Troubleshooting
Network Performance with Alpine
Jeffrey Papen
As a Network Engineer, I am often annoyed by slow Internet performance
caused by network issues like congestion, fiber cuts, and packet
loss. I would love to wave a magic wand at my DSL modem to re-route
traffic down the fastest available path, but my only recourse is
opening trouble tickets with my ISP. Waiting for my ISP to fix the
problem often leaves me frustrated with their inability to avoid
problem networks and identify faster paths.
Single-homed networks (those having only one ISP, like my home
LAN) must wait for their ISP to resolve network issues. Multi-homed
networks (those having connections to multiple ISPs, like Yahoo!
and Peak Web Hosting) offer significantly reduced problem resolution
times by routing traffic around poorly performing networks.
Previously, when users discovered problems getting to external
networks, finding unique alternate paths was a complex process.
Learning all available paths required logging into multiple routers
and repeatedly executing the same diagnostic commands. Depending
on the situation, rerouting traffic to test a candidate path could
be as simple as adding static routes or could involve all kinds
of network voodoo. Also, this highly invasive testing method carried
the risk of degrading all network performance. I have often spent
more than an hour finding a faster path to an important external
network. Because rerouting traffic and testing alternate paths consumes
extensive network engineering time and resources, giving users the
ability to test available networking options without changing router
configurations or affecting live network traffic is clearly advantageous
for any multi-homed environment.
In this article, I will describe the freeware application Alpine,
which makes this troubleshooting process faster, easier, and less
invasive. Alpine does not affect existing network traffic and requires
no special user privileges, router access, or router configuration
changes. Troubleshooting tasks that previously required an hour
of manual configuration can now be done in less than 5 minutes.
Alpine can be used by network engineers, sys admins, and users to
research the performance for each available option and find the
fastest path.
How Alpine Works
Alpine's Web interface collects data, processes routes, and
reports network path performance statistics. (See sidebar "Alpine
Step by Step".)
Zebra is a software-based routing daemon, similar to gated, that
runs on UNIX servers. Zebra acts identically to other BGP routers,
allowing it to learn each router's full routing table. Alpine
uses the zebra daemon to learn Border Gateway Protocol (BGP) routes
from all externally connected routers. (See Figure 1.) Although
routers connected to different ISPs may learn multiple paths to
the same destination, they only re-advertise their best path to
BGP neighbors. While it would be convenient for routers to know
every possible path for each Internet prefix, keeping the BGP routing
table size manageable requires BGP to advertise only its best path
for each routing table entry.
Alpine will search zebra's BGP table for the prefix that
most specifically matches the target IP address. (See Figure 2.)

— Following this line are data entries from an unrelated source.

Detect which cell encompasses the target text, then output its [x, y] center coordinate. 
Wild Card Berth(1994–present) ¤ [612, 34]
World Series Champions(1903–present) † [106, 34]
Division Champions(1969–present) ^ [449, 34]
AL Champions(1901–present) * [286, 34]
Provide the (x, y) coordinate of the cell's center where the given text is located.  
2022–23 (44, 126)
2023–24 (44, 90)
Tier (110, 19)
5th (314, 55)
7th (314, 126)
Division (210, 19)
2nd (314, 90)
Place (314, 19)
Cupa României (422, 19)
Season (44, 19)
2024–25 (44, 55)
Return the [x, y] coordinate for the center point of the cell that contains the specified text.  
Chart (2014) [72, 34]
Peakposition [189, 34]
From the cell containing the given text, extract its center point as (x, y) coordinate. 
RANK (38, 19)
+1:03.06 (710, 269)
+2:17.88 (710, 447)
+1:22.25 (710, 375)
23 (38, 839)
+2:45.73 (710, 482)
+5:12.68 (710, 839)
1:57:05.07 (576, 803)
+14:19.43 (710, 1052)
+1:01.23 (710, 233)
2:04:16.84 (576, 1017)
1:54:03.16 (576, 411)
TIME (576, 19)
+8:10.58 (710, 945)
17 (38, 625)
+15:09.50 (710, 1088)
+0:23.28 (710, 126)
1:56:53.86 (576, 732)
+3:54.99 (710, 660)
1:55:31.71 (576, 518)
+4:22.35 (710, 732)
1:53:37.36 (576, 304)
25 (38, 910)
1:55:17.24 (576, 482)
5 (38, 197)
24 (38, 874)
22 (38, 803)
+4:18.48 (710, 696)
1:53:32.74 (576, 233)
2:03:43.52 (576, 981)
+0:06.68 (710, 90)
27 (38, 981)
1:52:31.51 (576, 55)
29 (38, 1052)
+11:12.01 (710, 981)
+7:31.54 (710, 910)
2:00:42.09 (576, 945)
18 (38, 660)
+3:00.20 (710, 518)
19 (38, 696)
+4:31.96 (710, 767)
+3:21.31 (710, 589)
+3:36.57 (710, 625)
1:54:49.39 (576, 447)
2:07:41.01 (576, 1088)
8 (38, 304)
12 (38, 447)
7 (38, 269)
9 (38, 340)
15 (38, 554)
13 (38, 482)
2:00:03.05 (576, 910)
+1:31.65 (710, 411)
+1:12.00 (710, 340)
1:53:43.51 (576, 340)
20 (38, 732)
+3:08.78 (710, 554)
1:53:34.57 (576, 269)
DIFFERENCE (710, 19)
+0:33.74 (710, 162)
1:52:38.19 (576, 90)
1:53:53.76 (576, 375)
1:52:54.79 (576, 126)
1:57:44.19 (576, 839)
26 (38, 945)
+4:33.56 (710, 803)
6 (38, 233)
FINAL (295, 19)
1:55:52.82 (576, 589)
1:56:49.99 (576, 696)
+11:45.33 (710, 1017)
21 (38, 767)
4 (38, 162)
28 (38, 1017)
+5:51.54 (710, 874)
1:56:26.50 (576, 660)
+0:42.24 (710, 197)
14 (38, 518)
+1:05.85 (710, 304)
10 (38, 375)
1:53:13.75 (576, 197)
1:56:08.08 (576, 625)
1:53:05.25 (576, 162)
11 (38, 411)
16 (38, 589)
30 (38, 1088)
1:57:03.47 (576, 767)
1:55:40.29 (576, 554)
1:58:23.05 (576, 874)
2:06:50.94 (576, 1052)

Because zebra's BGP table contains only the best route from
each router, Alpine employs SNMP to learn every router's complete
list of paths to the target prefix. SNMP read-only permission is
the only router access Alpine requires. This routing data could
also be obtained by accessing a router's command-line interface
via telnet or SSH, however this method represents a larger security
risk and the additional complexity of parsing multiple vendors'
command-line interface output.
After SNMP polling, Alpine displays each routing option's
list of ISPs used to reach the target destination. Included are
links to test each path's performance. Clicking on these links
sends ping, traceroute, or mtr (Matt's Traceroute) diagnostic
traffic out the specified ISP. (See Figures 3-5.)
Filter-Based Forwarding
When routers receive a packet, they examine its destination IP,
look up in their routing table the correct outgoing interface based
on that destination IP, and forward the packet out that interface.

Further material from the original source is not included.